Литмир - Электронная Библиотека

Ван Гог добивался единства рисунка и цвета. То же самое он ценил и в искусстве слова, понимая под «колоритом» картинность, живость, пластичность изображения, а под «рисунком» — интеллектуальную и нравственную концепцию. Умение «рисовать цветом» импонировало ему у французских романистов.

В его художественных и литературных предпочтениях есть явственный параллелизм: любовь к Шекспиру — того же порядка, что любовь к Рембрандту, любовь к Диккенсу и Золя подобна любви к Милле, Гюго — к Делакруа, живой интерес к Мопассану возникает из того же источника, что интерес к импрессионизму, а холодное отношение к Бодлеру совпадает со столь же холодным отношением к Одилону Редону. Уже в том раннем письме, которое Винсент после долгого перерыва послал брату из Боринажа, он проводит подобные параллели между живописью и литературой. «…В Шекспире есть нечто от Рембрандта, в Мишле — от Корреджо, в Викторе Гюго — от Делакруа, и в Евангелии — нечто от Рембрандта или в Рембрандте — от Евангелия, как тебе больше нравится… в Бэньяне есть нечто от Мариса или Милле, а в Бичер-Стоу — от Ари Шеффера» (п. 133).

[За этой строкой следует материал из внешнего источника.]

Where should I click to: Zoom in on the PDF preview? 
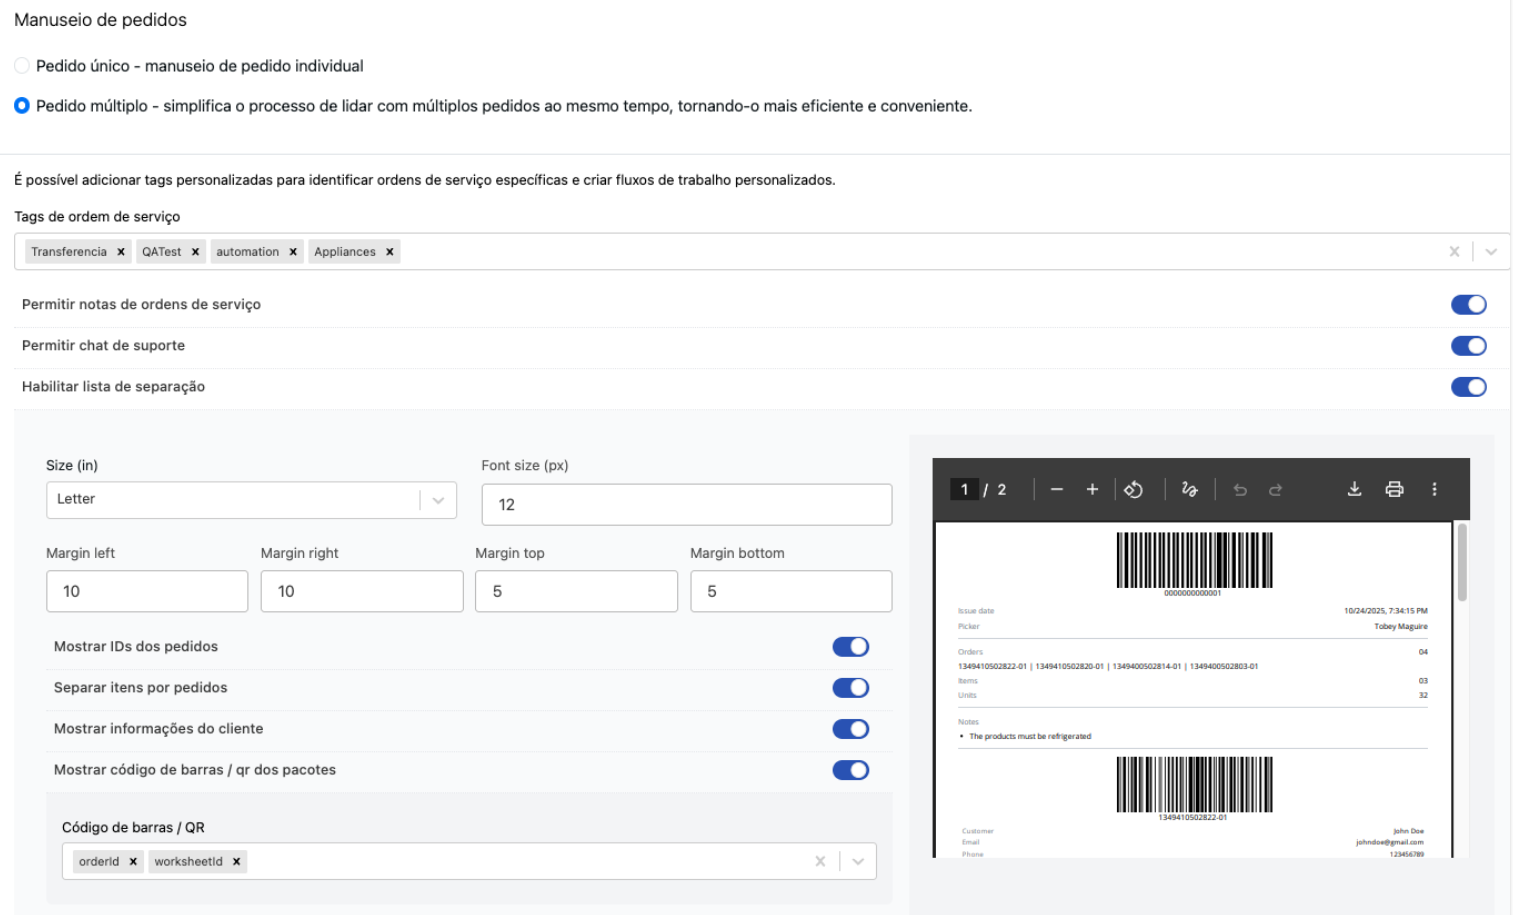[1092, 489]
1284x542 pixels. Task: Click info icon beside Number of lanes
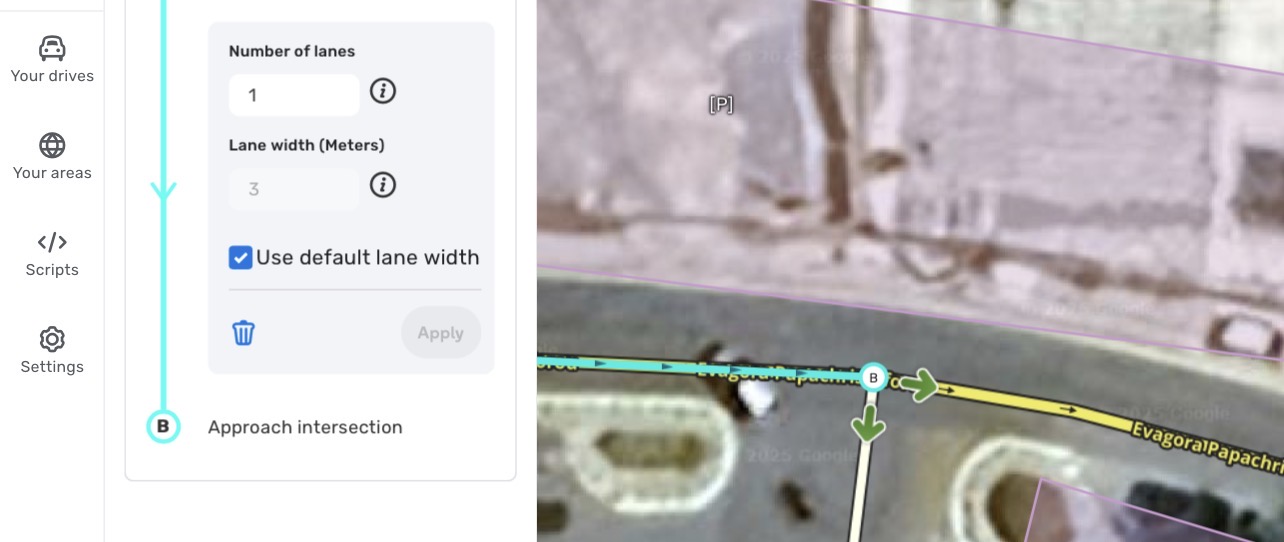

Особенно характерно для Ван Гога сближение Шекспира с Рембрандтом — он возвращается к нему и через много лет. В чем он чувствовал близость? Ведь ни тематической, ни стилевой общности как будто нет у этих художников. Ван Гог обращал внимание не на то, что лежит на поверхности: его «нечто от…» черпается из глубины миропонимания, мировидения. «У Шекспира, — говорит Ван Гог, — не раз встречаешь ту же тоскливую нежность человеческого взгляда, отличающую „Учеников в Эммаусе“, „Еврейскую невесту“ и изумительного ангела на картине, которую тебе посчастливилось увидеть, эту слегка приоткрытую дверь в сверхчеловеческую бесконечность, кажущуюся тем не менее такой естественной. Особенно полны такой нежности портреты Рембрандта — и суровые, и веселые, как, например, „Сикс“, „Путник“ или „Саския“» (п. 597).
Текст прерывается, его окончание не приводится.